E agora, com o isolamento social que se faz necessário para atravessar essa crise, lamentavelmente desgovernada, a importância de pensar a luta se voltando para dentro é muito enfatizada. O filme traz esse tom, que às vezes pode destoar com o que se espera de um filme sobre luta. A luta do MST não acontece apenas em sua face épica e visível dos protestos e ações audaciosas, na adrenalina das ocupações, na ideia de conquista; ela se faz também nos intervalos, nos tempos aparentemente ‘mortos’, nas negociações infinitas com os governos que nunca resolvem, nas derrotas, nas perdas e retrocessos, no atravessamento de todo tipo de intempérie. Independente da conjuntura política, é nos acampamentos onde se rega diariamente, incansavelmente, esse projeto utópico – no sentido mais concreto da palavra.

A personagem da Vó nos fala sobre essa utopia e essa temporalidade: ela, que até quase seus 70 anos viveu em ambiente urbano, nos fala sobre a capacidade humana de se transformar e escolher outros modos de ser e estar no mundo, a qualquer tempo. Quando a Vó desenha o sonho de produzir orgânicos no seu futuro pedaço de chão, ela sabe que não está trabalhando só por ela e por seus filhos, mas por uma mudança estrutural que talvez leve décadas ou séculos ainda, e que possivelmente apenas futuras gerações possam colher. É uma recusa à precariedade que se faz possível quando um coletivo se une, e que se vive a longo prazo.

PC: Somos e seremos capazes. Estamos na luta pela terra e por transformação social, nós estamos avançando e conseguimos vencer esta barreira: conquistamos o cinema nacional e internacional. Somos e seremos capazes de mudar a realidade, é esta a mensagem do filme. Então viva o MST, viva o “Chão”, viva a Camila, viva cada companheira e companheiro desta ocupação Leonir Orback e companheiros que se inseriram de outros acampamentos na ocupação da fazenda Santa Mônica!
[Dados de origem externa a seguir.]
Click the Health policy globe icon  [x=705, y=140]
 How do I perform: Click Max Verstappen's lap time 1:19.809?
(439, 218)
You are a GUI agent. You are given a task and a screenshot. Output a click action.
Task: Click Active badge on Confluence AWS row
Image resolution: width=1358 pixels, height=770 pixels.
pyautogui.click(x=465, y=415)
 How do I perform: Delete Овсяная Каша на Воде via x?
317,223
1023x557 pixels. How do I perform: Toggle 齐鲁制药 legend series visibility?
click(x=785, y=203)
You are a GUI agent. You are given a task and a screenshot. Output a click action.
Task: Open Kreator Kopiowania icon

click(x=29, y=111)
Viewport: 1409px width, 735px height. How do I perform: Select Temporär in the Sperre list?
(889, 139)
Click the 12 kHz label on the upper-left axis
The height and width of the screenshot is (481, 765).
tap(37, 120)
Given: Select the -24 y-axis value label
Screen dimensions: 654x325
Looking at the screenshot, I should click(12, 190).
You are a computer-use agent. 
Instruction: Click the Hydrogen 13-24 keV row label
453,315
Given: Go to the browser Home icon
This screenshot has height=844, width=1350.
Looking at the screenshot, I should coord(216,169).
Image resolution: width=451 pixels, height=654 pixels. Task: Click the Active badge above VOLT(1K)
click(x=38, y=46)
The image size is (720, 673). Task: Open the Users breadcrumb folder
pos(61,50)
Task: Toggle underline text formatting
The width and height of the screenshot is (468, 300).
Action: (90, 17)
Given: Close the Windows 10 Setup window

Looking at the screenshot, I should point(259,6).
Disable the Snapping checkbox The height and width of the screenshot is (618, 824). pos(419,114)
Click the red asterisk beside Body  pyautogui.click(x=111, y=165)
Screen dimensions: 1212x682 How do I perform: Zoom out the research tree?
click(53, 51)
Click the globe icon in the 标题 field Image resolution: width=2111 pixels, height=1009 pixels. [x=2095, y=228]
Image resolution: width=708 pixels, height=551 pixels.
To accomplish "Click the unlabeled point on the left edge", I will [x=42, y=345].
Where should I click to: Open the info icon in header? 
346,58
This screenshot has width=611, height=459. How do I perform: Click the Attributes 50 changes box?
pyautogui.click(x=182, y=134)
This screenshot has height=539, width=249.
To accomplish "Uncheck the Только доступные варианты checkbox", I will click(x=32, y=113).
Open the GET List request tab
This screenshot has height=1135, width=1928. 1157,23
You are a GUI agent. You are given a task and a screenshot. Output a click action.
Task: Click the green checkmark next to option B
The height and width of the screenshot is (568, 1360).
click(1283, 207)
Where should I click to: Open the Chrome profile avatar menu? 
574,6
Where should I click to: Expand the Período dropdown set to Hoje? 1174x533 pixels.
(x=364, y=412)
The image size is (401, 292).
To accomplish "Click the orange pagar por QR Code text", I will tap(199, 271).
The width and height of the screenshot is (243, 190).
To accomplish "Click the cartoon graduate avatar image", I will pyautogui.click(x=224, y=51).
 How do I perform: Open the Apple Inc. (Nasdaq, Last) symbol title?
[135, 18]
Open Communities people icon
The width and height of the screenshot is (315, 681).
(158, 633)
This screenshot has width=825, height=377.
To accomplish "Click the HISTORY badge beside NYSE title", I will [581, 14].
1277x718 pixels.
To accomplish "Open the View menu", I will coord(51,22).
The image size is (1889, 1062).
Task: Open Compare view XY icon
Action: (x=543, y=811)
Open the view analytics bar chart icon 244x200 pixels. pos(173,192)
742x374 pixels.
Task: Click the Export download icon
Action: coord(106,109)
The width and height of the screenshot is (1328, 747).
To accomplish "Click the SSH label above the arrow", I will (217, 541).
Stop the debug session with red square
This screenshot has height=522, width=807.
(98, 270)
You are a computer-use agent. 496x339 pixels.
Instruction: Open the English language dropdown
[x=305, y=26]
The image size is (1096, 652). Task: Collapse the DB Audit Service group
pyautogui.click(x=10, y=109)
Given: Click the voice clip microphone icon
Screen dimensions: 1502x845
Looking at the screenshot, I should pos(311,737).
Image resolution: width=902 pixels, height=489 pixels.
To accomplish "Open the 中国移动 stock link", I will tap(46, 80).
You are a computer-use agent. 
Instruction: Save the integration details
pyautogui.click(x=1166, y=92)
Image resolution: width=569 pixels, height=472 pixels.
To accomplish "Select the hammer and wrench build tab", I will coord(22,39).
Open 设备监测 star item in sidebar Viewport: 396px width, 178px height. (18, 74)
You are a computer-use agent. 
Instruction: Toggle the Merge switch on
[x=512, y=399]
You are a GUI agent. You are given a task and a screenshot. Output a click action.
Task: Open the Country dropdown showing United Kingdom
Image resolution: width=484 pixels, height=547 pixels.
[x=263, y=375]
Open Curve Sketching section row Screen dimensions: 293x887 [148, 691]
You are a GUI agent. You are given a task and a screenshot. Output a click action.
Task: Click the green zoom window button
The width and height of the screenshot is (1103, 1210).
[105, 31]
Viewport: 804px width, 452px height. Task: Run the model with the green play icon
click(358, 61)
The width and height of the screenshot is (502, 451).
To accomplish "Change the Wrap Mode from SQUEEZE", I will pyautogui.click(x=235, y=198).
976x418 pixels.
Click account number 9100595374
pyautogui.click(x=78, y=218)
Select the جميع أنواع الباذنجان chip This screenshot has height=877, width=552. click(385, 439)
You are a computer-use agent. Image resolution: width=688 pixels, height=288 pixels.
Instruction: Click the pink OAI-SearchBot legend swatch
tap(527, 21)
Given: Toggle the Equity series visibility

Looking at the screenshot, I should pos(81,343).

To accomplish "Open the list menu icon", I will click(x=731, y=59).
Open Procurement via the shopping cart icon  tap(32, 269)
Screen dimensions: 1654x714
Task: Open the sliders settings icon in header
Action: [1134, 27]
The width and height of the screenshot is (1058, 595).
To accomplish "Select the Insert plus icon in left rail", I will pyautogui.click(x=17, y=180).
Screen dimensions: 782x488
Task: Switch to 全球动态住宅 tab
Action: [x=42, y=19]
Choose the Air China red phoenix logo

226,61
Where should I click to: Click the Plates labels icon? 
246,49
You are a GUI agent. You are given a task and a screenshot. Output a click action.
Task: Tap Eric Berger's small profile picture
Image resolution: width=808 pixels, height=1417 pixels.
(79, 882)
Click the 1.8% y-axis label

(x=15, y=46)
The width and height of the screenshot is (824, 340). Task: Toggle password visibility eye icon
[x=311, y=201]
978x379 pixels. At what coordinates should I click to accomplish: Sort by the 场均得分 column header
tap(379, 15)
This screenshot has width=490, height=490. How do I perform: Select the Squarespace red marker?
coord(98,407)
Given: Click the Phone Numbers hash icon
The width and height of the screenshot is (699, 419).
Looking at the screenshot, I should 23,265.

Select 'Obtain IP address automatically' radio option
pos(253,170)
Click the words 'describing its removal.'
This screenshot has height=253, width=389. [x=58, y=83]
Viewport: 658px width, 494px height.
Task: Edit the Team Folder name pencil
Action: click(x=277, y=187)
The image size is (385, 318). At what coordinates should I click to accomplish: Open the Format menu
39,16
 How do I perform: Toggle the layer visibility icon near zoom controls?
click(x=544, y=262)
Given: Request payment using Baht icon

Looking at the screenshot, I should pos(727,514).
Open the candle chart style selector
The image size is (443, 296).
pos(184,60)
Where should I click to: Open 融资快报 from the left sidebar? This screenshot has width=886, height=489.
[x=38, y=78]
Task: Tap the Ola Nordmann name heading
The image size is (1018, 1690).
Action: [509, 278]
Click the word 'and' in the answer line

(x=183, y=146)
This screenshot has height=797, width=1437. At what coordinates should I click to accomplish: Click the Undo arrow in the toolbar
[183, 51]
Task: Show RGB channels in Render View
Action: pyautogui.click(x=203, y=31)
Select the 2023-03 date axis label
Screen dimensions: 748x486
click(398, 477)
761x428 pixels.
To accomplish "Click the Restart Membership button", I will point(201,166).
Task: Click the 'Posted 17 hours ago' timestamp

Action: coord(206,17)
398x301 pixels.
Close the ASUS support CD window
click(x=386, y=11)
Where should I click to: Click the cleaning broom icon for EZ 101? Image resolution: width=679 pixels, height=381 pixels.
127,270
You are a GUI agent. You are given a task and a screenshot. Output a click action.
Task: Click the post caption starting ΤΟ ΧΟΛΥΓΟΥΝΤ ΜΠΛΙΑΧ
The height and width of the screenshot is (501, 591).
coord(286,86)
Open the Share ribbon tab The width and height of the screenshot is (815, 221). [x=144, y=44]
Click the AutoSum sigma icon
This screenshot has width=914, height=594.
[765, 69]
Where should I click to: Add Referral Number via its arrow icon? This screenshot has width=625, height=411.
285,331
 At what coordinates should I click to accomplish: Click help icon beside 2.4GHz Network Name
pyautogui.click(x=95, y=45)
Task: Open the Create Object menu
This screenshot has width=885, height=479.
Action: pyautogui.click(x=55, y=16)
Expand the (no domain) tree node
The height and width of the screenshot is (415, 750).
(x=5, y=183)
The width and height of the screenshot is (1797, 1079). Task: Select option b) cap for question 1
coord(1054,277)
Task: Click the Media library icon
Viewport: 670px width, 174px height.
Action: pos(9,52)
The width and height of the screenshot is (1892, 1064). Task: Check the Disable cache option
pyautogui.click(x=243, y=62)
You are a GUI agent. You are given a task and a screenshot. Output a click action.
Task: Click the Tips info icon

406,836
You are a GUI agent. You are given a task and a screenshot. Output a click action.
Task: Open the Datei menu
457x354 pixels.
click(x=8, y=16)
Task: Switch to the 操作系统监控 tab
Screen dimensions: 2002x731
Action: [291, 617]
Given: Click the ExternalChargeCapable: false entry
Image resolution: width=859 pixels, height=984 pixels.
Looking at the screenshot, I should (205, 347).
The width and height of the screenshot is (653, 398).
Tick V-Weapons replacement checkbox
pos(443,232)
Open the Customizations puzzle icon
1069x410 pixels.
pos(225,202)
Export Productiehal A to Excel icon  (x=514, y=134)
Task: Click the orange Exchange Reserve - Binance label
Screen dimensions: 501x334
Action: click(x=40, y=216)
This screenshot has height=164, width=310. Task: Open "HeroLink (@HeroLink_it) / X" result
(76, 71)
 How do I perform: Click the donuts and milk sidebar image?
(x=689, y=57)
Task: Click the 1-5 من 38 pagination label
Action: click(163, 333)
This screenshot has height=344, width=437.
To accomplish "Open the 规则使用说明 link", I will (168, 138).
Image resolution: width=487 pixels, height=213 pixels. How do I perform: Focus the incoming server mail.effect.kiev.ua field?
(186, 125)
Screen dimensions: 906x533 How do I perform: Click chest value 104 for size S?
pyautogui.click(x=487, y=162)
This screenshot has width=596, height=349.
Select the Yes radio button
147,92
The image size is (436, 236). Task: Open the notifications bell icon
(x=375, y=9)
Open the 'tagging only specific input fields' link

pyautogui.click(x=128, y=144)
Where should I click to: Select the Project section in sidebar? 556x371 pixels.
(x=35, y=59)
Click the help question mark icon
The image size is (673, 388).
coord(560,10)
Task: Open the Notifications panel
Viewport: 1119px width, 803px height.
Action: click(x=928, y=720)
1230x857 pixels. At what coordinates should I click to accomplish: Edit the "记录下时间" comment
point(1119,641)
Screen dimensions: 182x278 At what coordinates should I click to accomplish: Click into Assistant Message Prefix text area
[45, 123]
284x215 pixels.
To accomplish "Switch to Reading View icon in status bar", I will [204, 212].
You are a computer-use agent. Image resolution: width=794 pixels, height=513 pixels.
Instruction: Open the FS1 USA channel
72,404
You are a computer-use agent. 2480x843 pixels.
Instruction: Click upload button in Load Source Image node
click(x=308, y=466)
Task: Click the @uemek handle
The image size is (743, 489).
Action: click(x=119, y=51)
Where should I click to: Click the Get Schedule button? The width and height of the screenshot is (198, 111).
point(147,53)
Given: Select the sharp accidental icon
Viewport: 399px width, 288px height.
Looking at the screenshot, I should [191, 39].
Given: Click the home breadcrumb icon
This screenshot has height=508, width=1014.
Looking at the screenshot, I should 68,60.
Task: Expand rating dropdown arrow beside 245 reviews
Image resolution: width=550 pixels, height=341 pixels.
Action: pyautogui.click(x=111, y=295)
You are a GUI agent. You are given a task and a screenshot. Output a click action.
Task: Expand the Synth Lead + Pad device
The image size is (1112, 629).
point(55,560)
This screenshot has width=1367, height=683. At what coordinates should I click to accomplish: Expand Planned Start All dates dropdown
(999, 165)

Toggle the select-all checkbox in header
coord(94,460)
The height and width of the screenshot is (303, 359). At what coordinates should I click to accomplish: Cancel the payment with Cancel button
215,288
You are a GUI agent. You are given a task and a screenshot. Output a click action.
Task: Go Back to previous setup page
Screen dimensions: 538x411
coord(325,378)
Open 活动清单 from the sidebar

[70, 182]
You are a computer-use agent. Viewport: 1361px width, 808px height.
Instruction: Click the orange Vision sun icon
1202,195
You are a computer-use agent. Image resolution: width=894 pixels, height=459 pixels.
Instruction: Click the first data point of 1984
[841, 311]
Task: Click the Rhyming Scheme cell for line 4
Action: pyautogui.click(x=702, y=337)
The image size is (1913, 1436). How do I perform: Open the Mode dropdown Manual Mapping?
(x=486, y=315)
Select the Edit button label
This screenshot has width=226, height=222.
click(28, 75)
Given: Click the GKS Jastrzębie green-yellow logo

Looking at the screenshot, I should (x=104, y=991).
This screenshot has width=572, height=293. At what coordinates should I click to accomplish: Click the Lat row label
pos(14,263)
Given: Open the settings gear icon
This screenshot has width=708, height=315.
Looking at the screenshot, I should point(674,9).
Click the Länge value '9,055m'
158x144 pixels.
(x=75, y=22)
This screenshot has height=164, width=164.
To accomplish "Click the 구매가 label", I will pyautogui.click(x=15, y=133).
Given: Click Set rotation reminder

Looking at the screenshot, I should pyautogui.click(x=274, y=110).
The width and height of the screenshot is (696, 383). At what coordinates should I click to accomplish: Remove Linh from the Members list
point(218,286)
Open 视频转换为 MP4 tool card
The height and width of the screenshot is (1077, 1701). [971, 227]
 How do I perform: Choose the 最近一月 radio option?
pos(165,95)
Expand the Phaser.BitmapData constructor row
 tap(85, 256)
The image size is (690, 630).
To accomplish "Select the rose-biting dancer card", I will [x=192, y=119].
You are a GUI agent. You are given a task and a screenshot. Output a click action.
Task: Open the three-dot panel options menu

A conjuntura é luta pela terra, e ela continua até os dias atuais. Eu acho que tem que ter mais garra, luta, canção, mais ocupação, mais trabalho de base para acampamentos, assentamentos, para resgatar inclusive militantes históricos. E isso faz com que nosso processo siga para frente. Tá faltando informação, comunicação, livros, então temos que fazer tudo isso chegar nas mãos das pessoas. Acabando essa pandemia, vamos para as ruas, vamos fazer nosso trabalho, de militante, e lutar pela Reforma Agrária Popular.